Недавно спущенный на воду компанейский бриг резво рассекал волны, уносясь на запад в виду островов Алеутского архипелага. Лейтенант Хвостов и мичман Давыдов, зимовавшие на Кадьяке, со знанием дела рассказывали камергеру, иеромонаху и ученому немцу, следовавшему с ними, о нравах кадьяков и алеутов, о беспробудном пьянстве полудиких промышленных, о воровстве казенного добра приказчиками и правителем. Хвостов вникал во все заботы компанейского ревизора, на правах первого друга и помощника рылся в грузах и корреспонденции.
На Уналашке бриг и высоких гостей с почтением встретил акционер Компании и управляющий Уналашкинским отделом Емельян Григорьевич Ларионов, двоюродный брат убитого в Якутате Степана Федоровича Ларионова. В его погребе, в недобрый час, маялся муками похмелья и совести известный передовщик Демид Ильич Куликалов. Под пьяную руку он до полусмерти избил сожительницу-индеанку.

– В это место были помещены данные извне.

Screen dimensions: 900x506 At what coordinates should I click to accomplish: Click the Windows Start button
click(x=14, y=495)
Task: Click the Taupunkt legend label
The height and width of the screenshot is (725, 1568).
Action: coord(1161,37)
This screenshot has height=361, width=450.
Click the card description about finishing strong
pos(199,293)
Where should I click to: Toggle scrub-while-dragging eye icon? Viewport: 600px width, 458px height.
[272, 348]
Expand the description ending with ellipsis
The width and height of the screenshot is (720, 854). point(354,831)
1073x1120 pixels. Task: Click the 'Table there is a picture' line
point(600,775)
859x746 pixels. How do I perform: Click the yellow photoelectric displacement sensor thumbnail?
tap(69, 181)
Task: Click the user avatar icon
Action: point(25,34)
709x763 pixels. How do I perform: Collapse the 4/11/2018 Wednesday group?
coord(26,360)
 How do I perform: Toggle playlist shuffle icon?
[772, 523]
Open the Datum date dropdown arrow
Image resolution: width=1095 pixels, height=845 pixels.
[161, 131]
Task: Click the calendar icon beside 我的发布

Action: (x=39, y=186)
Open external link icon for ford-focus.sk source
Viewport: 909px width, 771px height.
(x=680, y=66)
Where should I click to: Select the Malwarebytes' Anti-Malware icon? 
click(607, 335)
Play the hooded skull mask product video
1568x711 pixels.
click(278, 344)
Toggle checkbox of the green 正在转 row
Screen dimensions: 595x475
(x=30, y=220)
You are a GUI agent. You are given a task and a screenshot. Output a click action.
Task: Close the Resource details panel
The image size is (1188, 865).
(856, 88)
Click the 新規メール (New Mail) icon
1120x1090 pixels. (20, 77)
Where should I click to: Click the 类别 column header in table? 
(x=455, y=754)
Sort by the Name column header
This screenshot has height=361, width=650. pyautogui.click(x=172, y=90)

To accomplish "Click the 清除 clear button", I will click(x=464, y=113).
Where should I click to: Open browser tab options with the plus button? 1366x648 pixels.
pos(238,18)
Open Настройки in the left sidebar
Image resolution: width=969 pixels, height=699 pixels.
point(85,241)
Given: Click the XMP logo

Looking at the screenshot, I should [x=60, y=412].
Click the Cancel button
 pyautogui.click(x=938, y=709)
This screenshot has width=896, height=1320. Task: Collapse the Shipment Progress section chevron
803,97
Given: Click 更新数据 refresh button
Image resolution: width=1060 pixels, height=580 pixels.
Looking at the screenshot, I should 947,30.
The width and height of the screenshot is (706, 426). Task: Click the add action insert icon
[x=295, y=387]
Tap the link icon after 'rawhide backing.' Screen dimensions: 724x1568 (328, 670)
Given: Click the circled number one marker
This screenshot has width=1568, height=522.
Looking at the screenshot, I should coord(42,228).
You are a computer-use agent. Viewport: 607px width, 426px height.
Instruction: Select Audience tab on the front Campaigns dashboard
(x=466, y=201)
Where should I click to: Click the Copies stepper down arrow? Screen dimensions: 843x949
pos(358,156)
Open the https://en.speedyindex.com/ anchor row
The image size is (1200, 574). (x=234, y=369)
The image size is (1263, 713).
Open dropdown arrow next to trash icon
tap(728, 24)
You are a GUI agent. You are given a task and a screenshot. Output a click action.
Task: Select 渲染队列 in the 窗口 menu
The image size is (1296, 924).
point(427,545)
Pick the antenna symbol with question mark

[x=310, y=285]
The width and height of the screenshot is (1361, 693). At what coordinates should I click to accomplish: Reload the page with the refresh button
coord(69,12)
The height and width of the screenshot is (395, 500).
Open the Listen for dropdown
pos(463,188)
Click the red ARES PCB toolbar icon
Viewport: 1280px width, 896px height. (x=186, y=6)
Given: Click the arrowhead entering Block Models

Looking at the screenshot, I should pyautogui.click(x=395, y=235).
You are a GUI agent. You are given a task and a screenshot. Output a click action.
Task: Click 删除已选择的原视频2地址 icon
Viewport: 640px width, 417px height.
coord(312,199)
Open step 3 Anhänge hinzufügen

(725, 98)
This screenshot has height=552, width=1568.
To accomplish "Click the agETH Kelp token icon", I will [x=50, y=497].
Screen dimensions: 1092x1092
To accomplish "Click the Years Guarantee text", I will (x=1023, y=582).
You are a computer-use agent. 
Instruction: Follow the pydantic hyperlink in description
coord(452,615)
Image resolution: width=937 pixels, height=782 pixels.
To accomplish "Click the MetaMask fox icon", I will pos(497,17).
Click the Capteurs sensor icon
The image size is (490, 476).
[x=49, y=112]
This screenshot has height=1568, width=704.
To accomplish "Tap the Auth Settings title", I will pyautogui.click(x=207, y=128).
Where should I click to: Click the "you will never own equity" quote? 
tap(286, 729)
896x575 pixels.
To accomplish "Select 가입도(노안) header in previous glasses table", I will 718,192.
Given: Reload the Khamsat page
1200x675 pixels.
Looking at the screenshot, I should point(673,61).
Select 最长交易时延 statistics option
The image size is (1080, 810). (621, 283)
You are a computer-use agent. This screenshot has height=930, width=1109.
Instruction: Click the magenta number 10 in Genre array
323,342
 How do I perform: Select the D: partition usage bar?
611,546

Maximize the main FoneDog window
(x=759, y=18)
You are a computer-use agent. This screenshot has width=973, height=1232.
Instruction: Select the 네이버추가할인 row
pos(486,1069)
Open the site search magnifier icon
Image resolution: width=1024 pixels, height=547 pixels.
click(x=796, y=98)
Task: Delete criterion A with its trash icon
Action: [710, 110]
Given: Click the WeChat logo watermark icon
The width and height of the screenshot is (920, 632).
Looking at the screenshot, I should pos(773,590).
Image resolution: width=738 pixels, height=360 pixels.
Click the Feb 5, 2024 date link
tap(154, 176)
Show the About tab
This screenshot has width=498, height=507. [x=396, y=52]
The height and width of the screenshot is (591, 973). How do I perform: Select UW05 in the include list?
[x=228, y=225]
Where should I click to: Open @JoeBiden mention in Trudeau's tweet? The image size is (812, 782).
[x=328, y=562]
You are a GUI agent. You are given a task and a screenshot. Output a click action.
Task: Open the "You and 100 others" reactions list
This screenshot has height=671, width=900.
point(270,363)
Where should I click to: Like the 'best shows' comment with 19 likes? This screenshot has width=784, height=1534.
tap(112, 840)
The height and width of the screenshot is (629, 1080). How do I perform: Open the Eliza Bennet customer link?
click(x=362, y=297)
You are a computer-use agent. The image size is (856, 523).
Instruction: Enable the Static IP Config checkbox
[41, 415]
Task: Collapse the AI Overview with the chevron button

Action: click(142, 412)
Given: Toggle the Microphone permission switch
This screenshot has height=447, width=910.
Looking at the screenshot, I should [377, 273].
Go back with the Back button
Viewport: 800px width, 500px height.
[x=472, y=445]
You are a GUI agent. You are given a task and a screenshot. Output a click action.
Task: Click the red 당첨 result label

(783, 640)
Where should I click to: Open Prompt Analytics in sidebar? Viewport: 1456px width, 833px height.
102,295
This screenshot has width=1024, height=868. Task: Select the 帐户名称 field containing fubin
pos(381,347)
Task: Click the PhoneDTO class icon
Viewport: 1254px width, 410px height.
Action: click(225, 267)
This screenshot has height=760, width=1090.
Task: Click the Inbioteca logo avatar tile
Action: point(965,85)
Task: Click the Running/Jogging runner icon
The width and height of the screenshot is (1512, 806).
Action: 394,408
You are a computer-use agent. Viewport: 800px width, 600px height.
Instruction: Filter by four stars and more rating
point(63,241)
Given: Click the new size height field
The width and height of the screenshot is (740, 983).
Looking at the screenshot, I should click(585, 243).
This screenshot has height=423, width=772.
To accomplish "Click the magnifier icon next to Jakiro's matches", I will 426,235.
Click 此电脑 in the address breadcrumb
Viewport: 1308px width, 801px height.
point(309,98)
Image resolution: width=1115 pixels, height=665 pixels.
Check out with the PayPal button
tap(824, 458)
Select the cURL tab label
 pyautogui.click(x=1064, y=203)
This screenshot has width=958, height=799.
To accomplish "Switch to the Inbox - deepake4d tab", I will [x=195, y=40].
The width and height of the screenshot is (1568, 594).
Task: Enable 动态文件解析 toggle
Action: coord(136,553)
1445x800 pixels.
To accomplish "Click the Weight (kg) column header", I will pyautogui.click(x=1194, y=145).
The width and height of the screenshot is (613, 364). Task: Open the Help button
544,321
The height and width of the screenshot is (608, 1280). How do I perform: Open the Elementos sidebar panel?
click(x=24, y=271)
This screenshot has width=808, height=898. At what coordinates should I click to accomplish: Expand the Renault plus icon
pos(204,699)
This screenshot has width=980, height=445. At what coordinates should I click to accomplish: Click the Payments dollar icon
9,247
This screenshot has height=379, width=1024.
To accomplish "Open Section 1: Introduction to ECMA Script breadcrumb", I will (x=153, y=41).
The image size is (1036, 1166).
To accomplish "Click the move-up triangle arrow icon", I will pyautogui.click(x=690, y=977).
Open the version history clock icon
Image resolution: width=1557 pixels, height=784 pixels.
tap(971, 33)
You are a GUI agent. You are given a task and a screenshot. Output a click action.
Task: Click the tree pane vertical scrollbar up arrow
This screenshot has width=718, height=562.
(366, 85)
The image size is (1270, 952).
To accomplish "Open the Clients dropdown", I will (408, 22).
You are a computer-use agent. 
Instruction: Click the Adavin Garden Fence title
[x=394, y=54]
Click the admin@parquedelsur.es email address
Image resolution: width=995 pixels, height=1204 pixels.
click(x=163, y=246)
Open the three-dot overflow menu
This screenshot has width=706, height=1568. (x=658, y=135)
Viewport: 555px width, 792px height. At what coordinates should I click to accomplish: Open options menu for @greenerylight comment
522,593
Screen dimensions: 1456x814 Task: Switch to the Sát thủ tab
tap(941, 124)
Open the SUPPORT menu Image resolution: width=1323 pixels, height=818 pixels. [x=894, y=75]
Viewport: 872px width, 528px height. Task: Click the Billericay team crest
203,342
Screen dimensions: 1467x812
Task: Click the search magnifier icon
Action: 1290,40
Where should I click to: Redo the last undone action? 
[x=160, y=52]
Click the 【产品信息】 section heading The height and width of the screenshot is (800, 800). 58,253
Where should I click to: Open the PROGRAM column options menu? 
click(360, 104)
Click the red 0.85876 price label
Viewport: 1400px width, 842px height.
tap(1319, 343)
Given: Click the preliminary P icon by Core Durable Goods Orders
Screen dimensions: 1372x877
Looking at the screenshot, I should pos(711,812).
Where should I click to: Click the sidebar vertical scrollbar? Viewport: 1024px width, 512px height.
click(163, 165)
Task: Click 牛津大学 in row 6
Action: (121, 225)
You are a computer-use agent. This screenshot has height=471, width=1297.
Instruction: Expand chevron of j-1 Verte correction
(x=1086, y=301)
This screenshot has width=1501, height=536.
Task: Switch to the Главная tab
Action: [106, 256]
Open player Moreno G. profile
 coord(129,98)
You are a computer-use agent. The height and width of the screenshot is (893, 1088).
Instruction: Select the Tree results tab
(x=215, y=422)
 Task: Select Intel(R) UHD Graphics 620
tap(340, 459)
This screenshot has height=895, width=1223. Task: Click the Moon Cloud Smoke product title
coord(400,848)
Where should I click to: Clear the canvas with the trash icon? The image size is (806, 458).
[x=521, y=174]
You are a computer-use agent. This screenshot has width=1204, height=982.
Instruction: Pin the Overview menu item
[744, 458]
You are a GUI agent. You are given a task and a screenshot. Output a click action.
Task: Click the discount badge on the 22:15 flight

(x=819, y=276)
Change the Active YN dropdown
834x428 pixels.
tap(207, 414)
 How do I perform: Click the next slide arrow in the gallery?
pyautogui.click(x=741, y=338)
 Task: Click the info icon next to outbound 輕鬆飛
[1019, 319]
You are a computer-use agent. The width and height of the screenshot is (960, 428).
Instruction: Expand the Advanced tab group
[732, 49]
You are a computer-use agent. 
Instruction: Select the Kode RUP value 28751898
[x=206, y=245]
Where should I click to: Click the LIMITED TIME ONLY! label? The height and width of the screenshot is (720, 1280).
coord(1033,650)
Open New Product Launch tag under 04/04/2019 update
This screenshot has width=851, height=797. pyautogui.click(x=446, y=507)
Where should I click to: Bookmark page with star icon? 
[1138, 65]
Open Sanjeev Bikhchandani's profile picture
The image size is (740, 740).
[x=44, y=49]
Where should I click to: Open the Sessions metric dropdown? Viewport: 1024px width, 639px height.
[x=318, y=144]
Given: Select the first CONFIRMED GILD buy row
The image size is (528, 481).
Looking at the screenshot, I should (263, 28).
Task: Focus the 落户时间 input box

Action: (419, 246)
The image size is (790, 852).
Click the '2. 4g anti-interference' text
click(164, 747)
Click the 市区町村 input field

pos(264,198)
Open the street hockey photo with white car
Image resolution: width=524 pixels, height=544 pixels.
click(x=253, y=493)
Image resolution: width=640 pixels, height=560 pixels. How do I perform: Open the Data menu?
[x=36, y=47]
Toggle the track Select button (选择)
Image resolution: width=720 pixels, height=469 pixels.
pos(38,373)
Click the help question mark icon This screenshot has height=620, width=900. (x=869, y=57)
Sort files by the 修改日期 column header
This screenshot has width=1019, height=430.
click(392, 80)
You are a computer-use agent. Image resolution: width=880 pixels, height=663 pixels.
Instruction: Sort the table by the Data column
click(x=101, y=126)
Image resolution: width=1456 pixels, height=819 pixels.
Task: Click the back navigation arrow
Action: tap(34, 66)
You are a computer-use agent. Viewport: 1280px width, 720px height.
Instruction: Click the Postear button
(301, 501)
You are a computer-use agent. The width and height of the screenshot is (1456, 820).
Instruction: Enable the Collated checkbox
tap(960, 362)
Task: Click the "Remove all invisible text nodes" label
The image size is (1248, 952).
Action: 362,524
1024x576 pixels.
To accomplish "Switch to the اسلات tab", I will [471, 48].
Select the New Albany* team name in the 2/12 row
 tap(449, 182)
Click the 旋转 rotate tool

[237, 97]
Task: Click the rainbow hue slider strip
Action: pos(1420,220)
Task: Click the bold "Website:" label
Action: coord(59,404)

Наспех проверив счета и меха в казеннике, Резанов велел собрать всех алеутов селения «Доброе Согласие» и ближайших к нему жил. Девять лет назад крещенные пропавшим монахом Макарием, они жили в том же состоянии, что и их деды. Прошло время случайных наездов вольных казацких артелей: на островах утвердился закон, алеуты смирились с постоянным присутствием русских передовщиков, и даже находили в этом преимущества, которых были лишены их воинственные предки.
Алеуты пришли к конторе и с равнодушным видом сели на корточки, думая, что к ним прибыл русский царь. В камергерской шляпе, в шитом золотом мундире на крыльцо компанейской конторы вышел Резанов и спросил через толмача, довольны ли собравшиеся своим управляющим. Алеуты дружно и равнодушно ответили, что довольны.
— Заслуживает ли господин Ларионов награды за безупречную службу?
Алеуты ответили, что заслуживает, и Резанов повесил на грудь Емельяна Григорьевича золотую медаль, а толмача Попкова наградил серебряной. Затем велел привести Куликалова.